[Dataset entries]

####################

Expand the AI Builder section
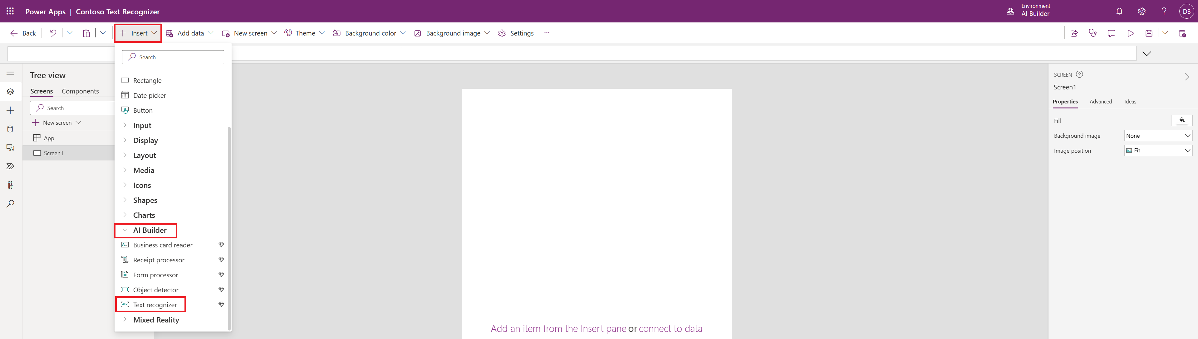Screen dimensions: 1198x339 click(150, 230)

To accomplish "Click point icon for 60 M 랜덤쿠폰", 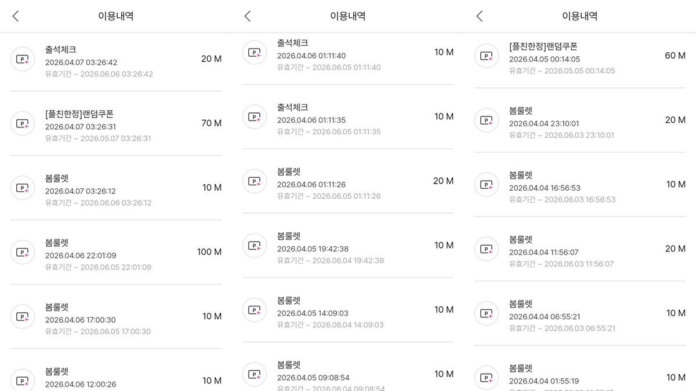I will 487,56.
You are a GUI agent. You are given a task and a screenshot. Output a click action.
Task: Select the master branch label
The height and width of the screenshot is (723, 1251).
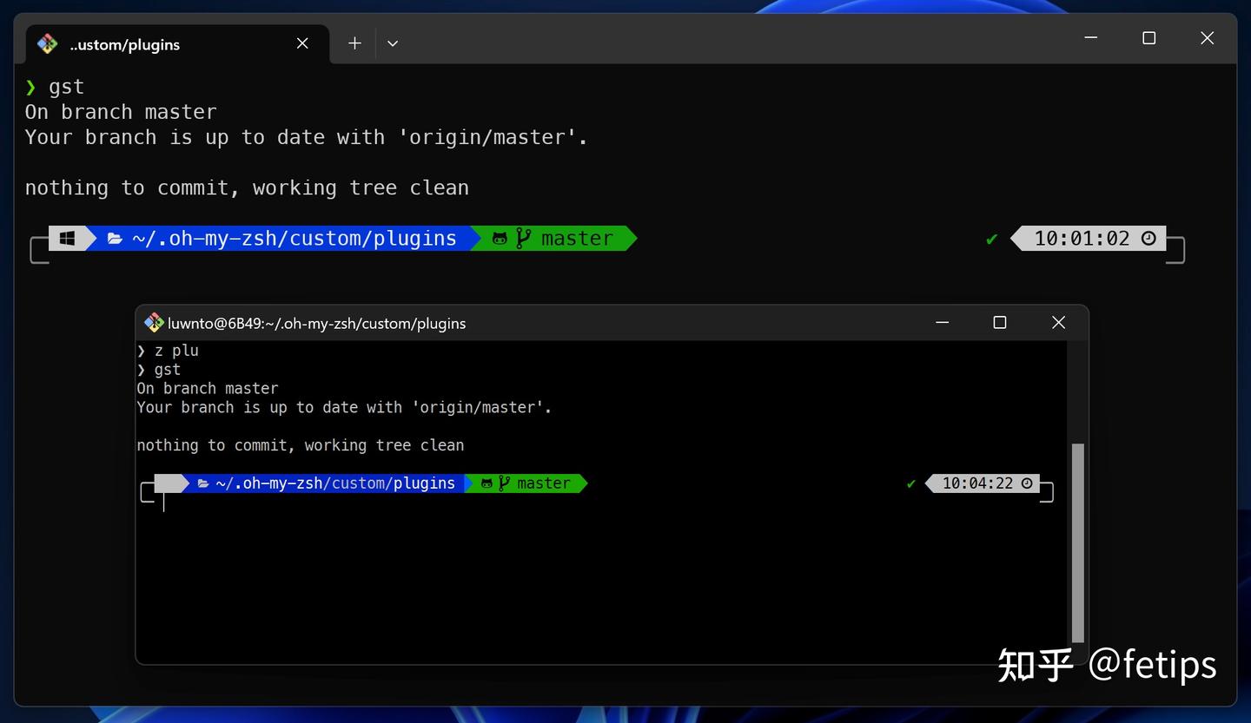coord(575,238)
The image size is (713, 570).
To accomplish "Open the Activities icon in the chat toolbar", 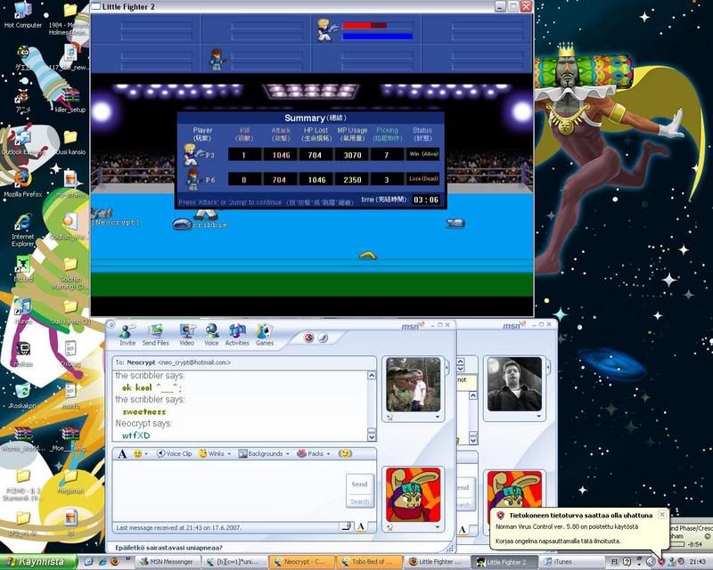I will click(237, 334).
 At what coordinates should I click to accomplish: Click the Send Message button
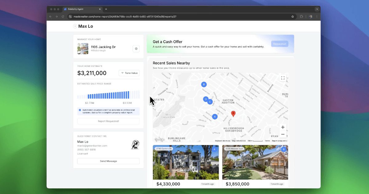pos(108,161)
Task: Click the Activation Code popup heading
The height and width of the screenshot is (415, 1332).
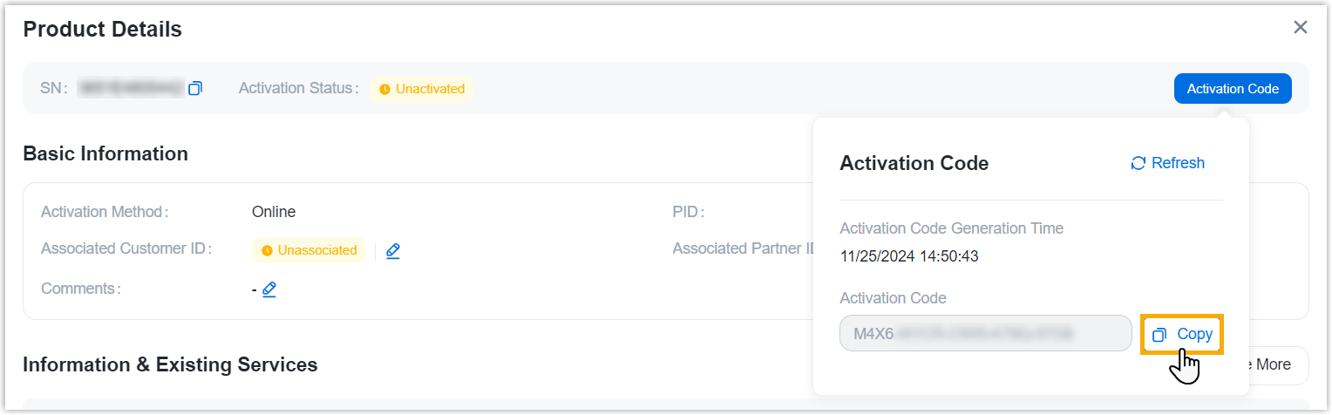Action: (x=914, y=163)
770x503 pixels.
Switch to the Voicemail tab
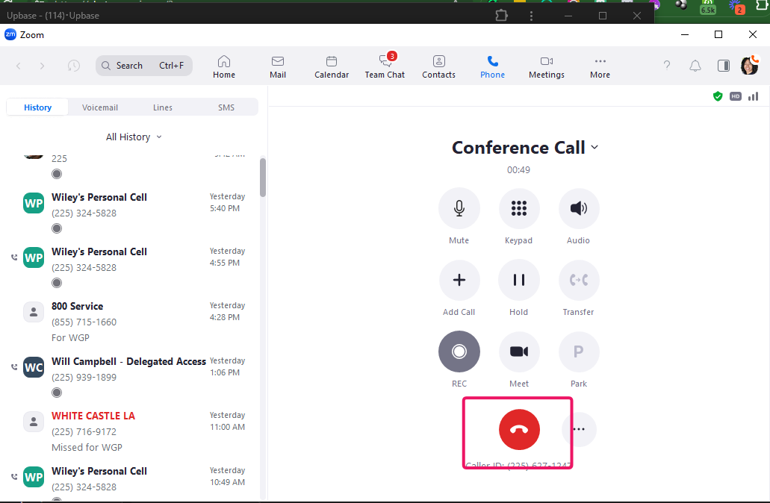pos(99,107)
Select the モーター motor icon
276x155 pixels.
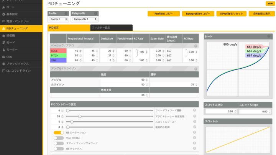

####################

### Task brief
Every line from the one with "At what coordinates" through the end of the records above belongs in the answer, copied exactly; no picture does.

### Solution for this exercise
 At what coordinates should I click to accomplish: Click the Send Message button
pos(108,161)
Task: Click the Activation Code popup heading
The height and width of the screenshot is (415, 1332).
Action: (x=914, y=163)
770x503 pixels.
Switch to the Voicemail tab
pos(99,107)
Select the モーター motor icon
276x155 pixels.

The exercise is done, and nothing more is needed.